Il est des compétitions que tout amateur de football ne zapperait pour rien au monde, et la Coupe du Monde fait partie de ce cercle très fermé. C’est la raison pour laquelle il sera difficile de jeter la pierre à ceux qui seront devant leur poste de télé le 20 novembre pour assister à un Qatar-Equateur.
Maillots hommages, articles de presse sulfureux, appels au boycott, rien n’y fera, cette Coupe sera à coup sûr l’évènement le plus suivi du monde et les yeux de la planète entière seront tournés vers le golfe Persique, du moins le temps de quelques jours de compétition.
Pourtant, dans le sud de la France, un village peuplé d’irréductibles Marseillais résiste encore et toujours à l’envahisseur.
Pour ces Gaulois tenaces, un simple Angers-Marseille en plein décembre à Raymond Kopa suffirait amplement à contenter leurs coeurs. Mais non, ils auront droit, comme les autres, à leur dose de football et de chocs mortifères entre le Brésil, l’Argentine, l’Espagne, l’Allemagne ou autres Pays-Bas. L’enfer.
Alors, comment expliquer que notre clubisme nous pousse, chaque édition toujours plus, à nous détacher de notre équipe de France ?
Pourquoi notre amour pour l’OM est tel qu’une simple convocation de Jonathan Clauss aurait revêtu plus d’importance qu’une potentielle qualification des bleus pour les huitièmes ?
Pourquoi échangerions-nous un but du genou de Guendouzi contre l’Australie avec une qualification en quart de finale de nos bleus ?
Pourquoi éprouverions-nous davantage d’émotion à l’idée d’une transversale parfaite de Veretout contre la Tunisie à un troisième sacre mondial ?
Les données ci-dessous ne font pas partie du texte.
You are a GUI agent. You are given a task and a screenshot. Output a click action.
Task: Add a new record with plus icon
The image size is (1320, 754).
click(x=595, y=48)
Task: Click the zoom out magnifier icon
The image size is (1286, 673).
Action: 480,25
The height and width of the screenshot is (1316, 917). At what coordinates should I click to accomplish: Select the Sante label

Sommes-nous devenus fous ou simplement aimons-nous l’OM à tel point qu’il nous serait impossible de garder la moindre affection à la nation à laquelle notre club est rattaché.
Mais nous viendrait-il à l’idée de reprocher à un homme qui aime sa femme de ne pas en aimer une autre ?
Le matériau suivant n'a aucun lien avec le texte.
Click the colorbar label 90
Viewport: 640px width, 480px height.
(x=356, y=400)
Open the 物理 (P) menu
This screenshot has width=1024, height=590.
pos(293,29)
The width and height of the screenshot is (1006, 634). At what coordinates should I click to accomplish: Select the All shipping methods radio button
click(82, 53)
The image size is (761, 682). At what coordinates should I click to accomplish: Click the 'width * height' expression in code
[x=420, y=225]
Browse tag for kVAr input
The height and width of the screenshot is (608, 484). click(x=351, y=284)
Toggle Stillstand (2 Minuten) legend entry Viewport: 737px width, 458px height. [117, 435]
Notre amour de l’OM serait alors mystique, impartageable ? Ce sera du moins notre version, lorsque, un lendemain d’élimination, il nous sera reproché d’être tout sourire.
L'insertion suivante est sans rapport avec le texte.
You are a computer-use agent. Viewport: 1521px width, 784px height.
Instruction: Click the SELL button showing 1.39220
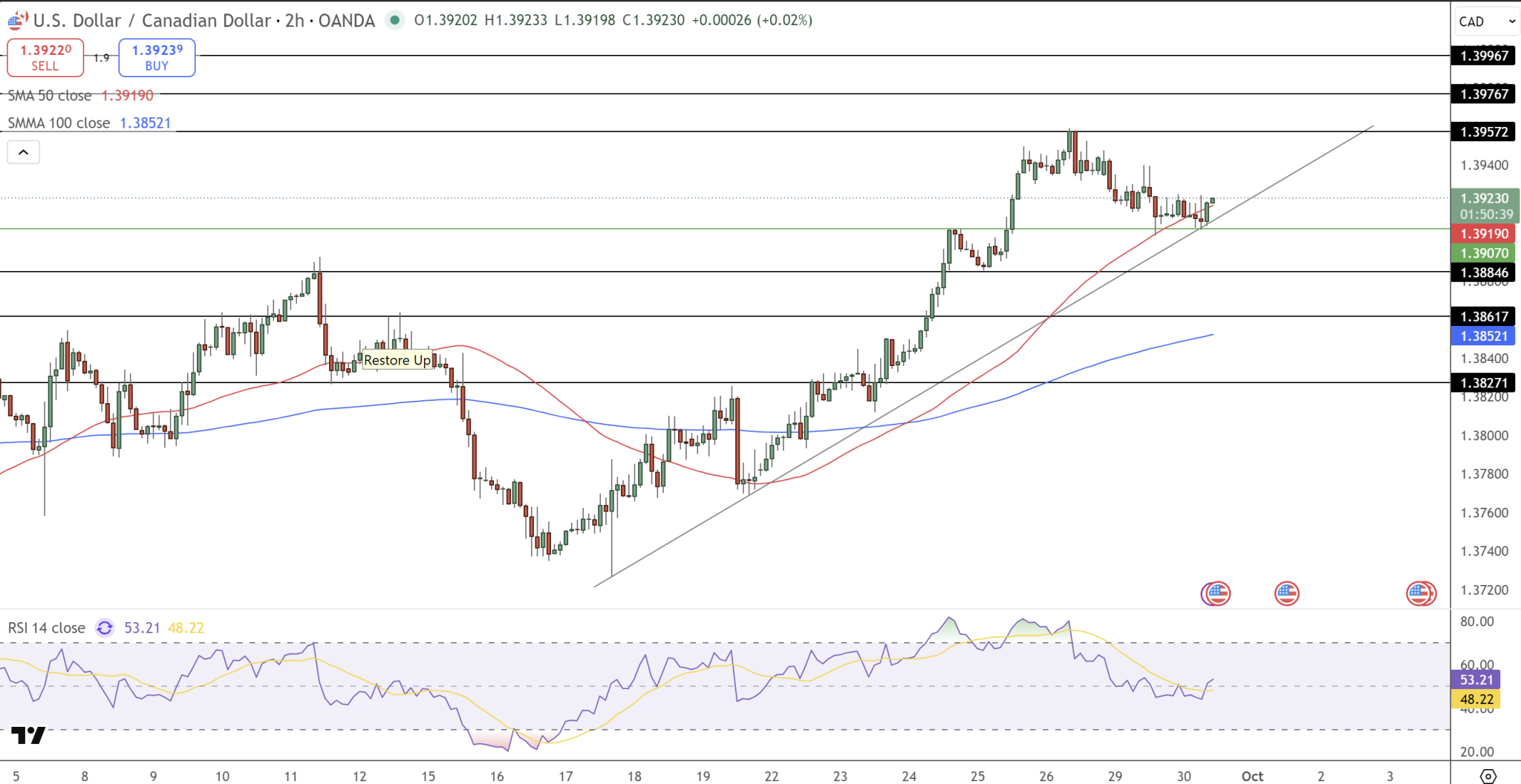45,57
Mais les raisons sont sans doute plus profondes. Nous, Marseillais, avons une culture football immense et n’oublions rien. Nous avons une rancoeur tenace envers Noël Le Graet. Un président si vif lorsqu’il s’est agi d’enfoncer l’OM en 93 après les soupçons du VA-OM et si mou lorsqu’il faut dénoncer des faits de harcèlements à la FFF, et encore davantage lorsqu’il est lui-même impliqué.
Nous Marseillais avons toujours rejeté et dénoncé l’hypercentralisation du football français sur la capitale. Chaque finale de coupe française se jouant toujours à Saint-Denis, comme si la Mecque du football était parisienne alors que chacun sait que c’est l’OM qui a écrit la plus belle page du football de son pays.
L’EDF a aujourd’hui oublié à qui elle doit sa grandeur. Deux de ses quatre ballons d’ors sont soit Marseillais de souche soit ont porté la tunique olympienne.
Cette équipe de France est même par moment plus petite que ses propres joueurs. Quand on sait que Mbappé peut à lui seul réviser les contrats sponsoring de la nation tout entière pour des questions d’éthiques alors que chacun sait que 90 % de ses revenus sont liés au Qatar. C’est à mourir de rire, ou de honte.
Comment aimer cette équipe qui elle-même ne se respecte plus ?
Rajoutons à cela une rancoeur auprès des instances qui nous ont tués en 93, humiliés en 94, fait les sourds en 99 (PSG-Bordeaux), et volés en 2015 sous Bielsa.
Alors oui, si le 18 décembre à 18h notre coq se voit remplumé d’une troisième étoile, nous aurions tous ce petit pincement au coeur. Mais chaque Marseillais l’échangerait volontiers pour une deuxième étoile sur le blason phocéen, et encore plus quand on sait que cette Coupe du monde est celle des Mondes, celle qui oppose le mondain et le peuple. Et à ce grand jeu-là, les Marseillais ont choisi leur camp depuis bien longtemps.